Gok B, Budama-Kilinc Y, Kecel-Gunduz S — 2024
The increase in the aging population worldwide has led scientists to turn to research to prevent the aging process. In this context, synthetic peptides emerge as candidate molecules for developing new anti-aging products. This study aims to investigate the possible interactions of Syn-Ake, a synthetic peptide, with matrix metalloproteinases (MMPs) and Sirtuin 1 (SIRT1), which are the targets of anti-aging activities with approaches, and to determine the antioxidant activity, and safety profile of the peptide by methods such as cytotoxicity (MTT) and genotoxicity (Ames) tests. The molecular docking study showed that the docking score energy of MMP receptors was in the order of MMP-13 < MMP-8 < MMP-1. Syn-Ake peptide provided the lowest and the most stable binding to the SIRT1 receptor at -9.32 kcal/mol.
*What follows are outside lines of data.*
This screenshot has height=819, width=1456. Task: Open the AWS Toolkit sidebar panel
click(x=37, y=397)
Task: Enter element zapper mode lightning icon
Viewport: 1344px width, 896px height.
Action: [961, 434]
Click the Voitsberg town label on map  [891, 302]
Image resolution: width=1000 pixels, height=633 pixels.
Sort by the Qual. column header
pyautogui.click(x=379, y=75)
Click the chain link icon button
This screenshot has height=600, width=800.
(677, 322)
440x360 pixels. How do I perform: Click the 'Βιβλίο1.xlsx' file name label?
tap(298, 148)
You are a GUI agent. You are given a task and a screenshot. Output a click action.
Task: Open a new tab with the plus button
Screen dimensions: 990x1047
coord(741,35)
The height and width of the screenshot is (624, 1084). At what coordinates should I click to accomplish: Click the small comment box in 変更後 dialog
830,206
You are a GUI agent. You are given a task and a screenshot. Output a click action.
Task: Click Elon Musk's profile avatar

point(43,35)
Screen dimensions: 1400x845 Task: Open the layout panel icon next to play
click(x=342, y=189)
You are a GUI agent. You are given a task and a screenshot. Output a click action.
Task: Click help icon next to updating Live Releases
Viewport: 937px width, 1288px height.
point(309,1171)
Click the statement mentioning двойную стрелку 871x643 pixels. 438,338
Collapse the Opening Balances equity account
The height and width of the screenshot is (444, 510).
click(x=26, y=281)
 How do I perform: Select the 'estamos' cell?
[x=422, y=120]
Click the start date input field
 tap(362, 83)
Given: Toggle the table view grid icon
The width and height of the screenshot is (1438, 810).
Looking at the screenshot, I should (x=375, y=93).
Binding interaction and protein-ligand stability of Syn-Ake with MMPs and SIRT1 in a dynamic system were predicted by 50 ns molecular dynamic (MD) simulation studies. The MD results showed that the Syn-Ake peptide remained stable in the active site of MMP-13 and SIRT1 receptors during 50 ns simulations. In addition, the antioxidant activity of Syn-Ake was investigated using diphenyl-2-picril-hydrazine (DPPH) method since it is crucial to remove free radicals that are effective in skin aging. The results revealed the concentration-dependent increased DPPH radical scavenging activity of the peptide. Finally, the safety of the Syn-Ake was investigated, and the safe dose of the peptide was determined. In conclusion, and analyses show that the Syn-Ake peptide may hold promise in anti-aging formulations with its high efficacy and safety profile.Communicated by Ramaswamy H. Sarma.